Ulrich Parlitz and Thomas Lilienkamp
Max Planck Institute for Dynamics and Self-Organization


Abstract

Cardiac arrhythmias like ventricular fibrillation are governed by chaotic spatio-temporal dynamics in the heart muscle resulting in unstable spiral or scroll waves. However, in cardiac tissue and many other excitable media, this chaotic dynamics is often not persistent but transient and can be characterized by the length of the transient phase, which typically grows quickly with the system size (supertransients). Using extensive simulations employing different mathematical models of cardiac dynamics (e.g. Fenton-Karma model) we identify specific type-II supertransients by an exponential increase of transient lifetimes with the system size in 2D and present a detailed investigation of the dynamics (number and lifetime of spiral waves, Kaplan-Yorke dimension). In 3D, simulations exhibit an increase of transient lifetimes and filament lengths only above a critical thickness [1]. For all systems investigated the chaotic phase terminates abruptly, without any obvious precursors in commonly used observables.
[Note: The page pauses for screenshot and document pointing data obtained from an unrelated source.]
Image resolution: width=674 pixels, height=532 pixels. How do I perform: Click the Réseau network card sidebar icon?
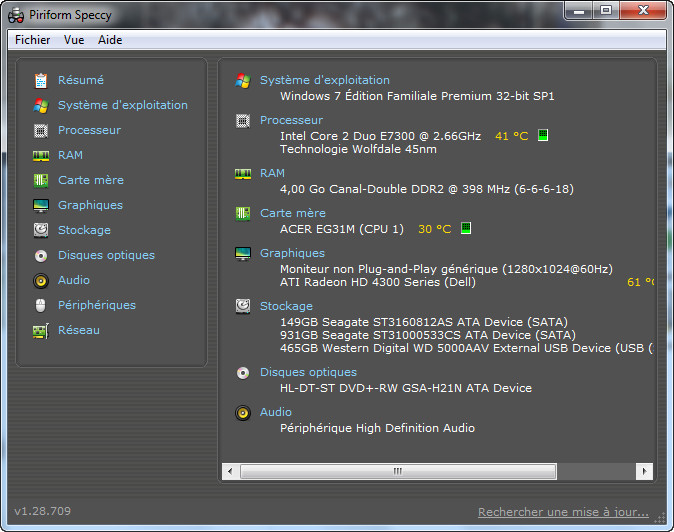pyautogui.click(x=41, y=330)
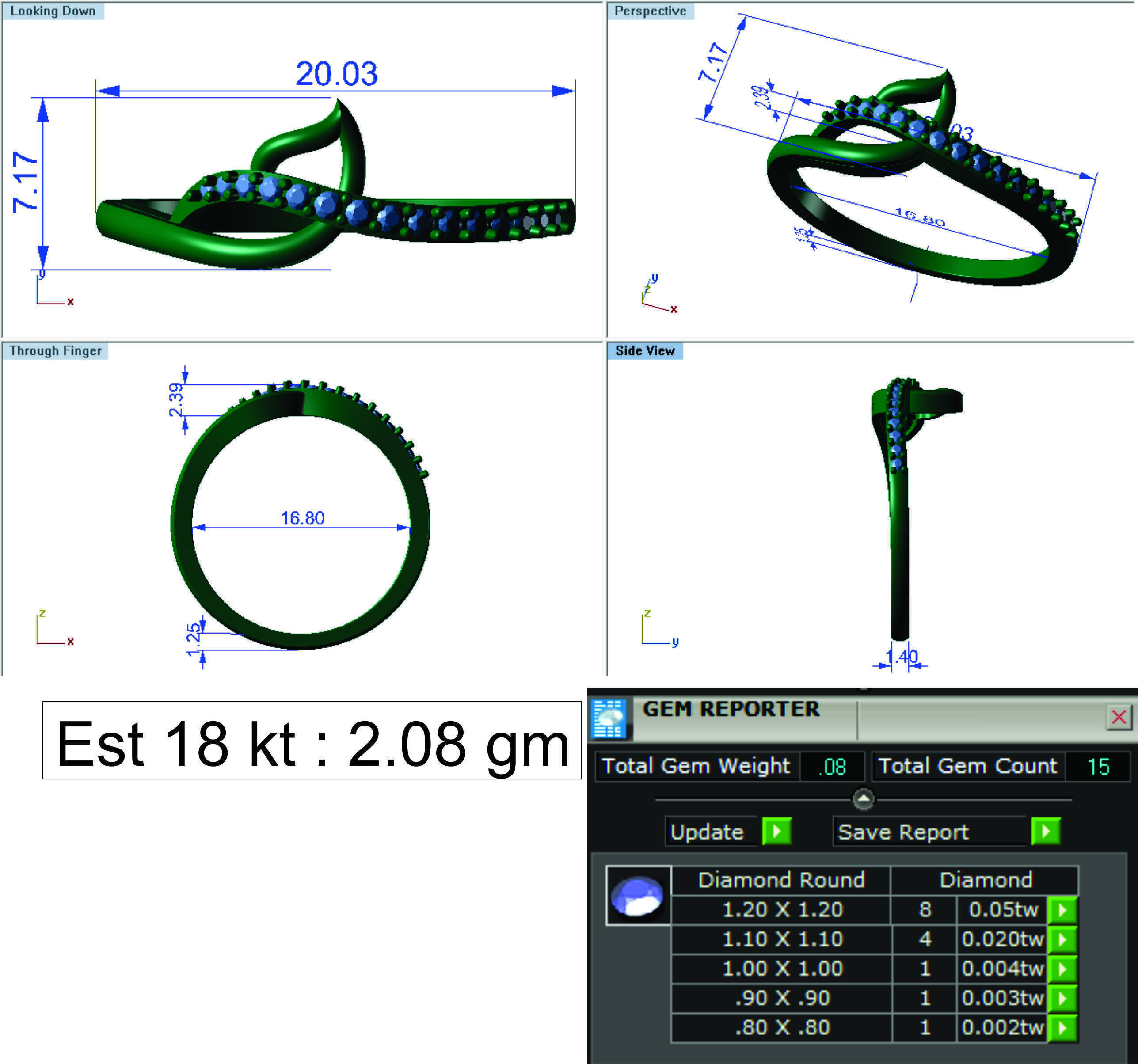Click green arrow for 1.20 X 1.20 row

(x=1062, y=910)
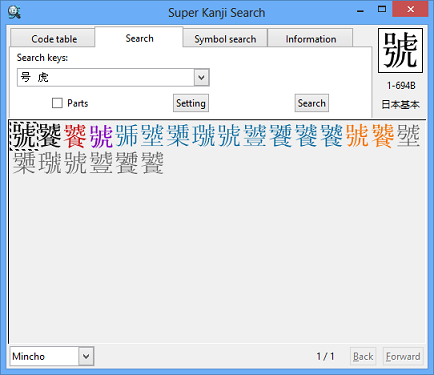Click the Back page button
Image resolution: width=434 pixels, height=375 pixels.
(363, 357)
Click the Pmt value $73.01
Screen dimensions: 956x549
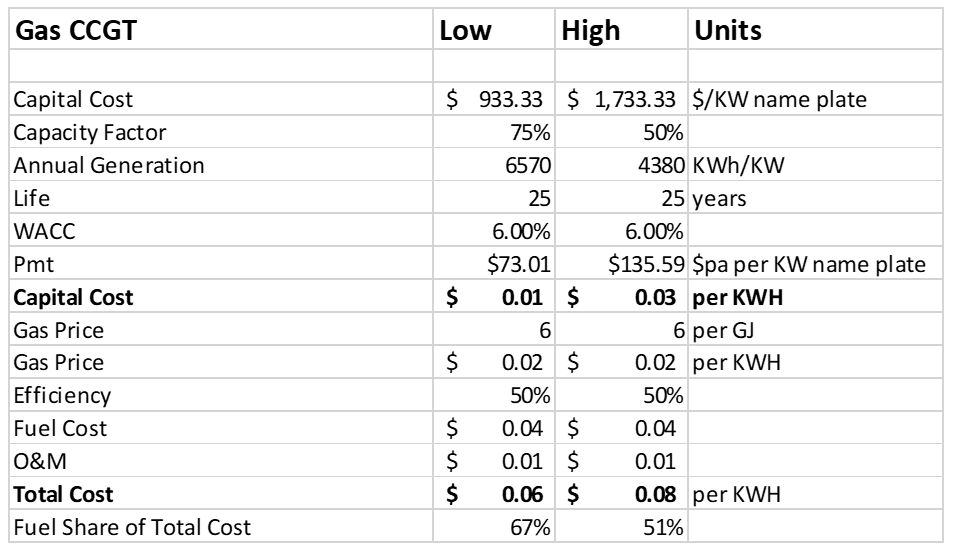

By probing the state space using perturbed trajectories we show the existence of a “terminal transient phase,” which occurs prior to the abrupt collapse of chaotic dynamics [2]. During this phase the impact of perturbations is significantly different from the earlier transient and particular patterns of (non)susceptible regions in state space occur close to the chaotic trajectories. We therefore hypothesize that even without perturbations proper precursors for the collapse of chaotic transients exist, which might be highly relevant for coping with spatiotemporal chaos in cardiac arrhythmias or brain functionality, for example.

[1] T.Lilienkamp, J. Christoph and U. Parlitz, Phys. Rev. Lett. 119, 054101 (2017) [2] T.Lilienkamp and U. Parlitz, Phys. Rev. Lett. 120, 094101 (2018)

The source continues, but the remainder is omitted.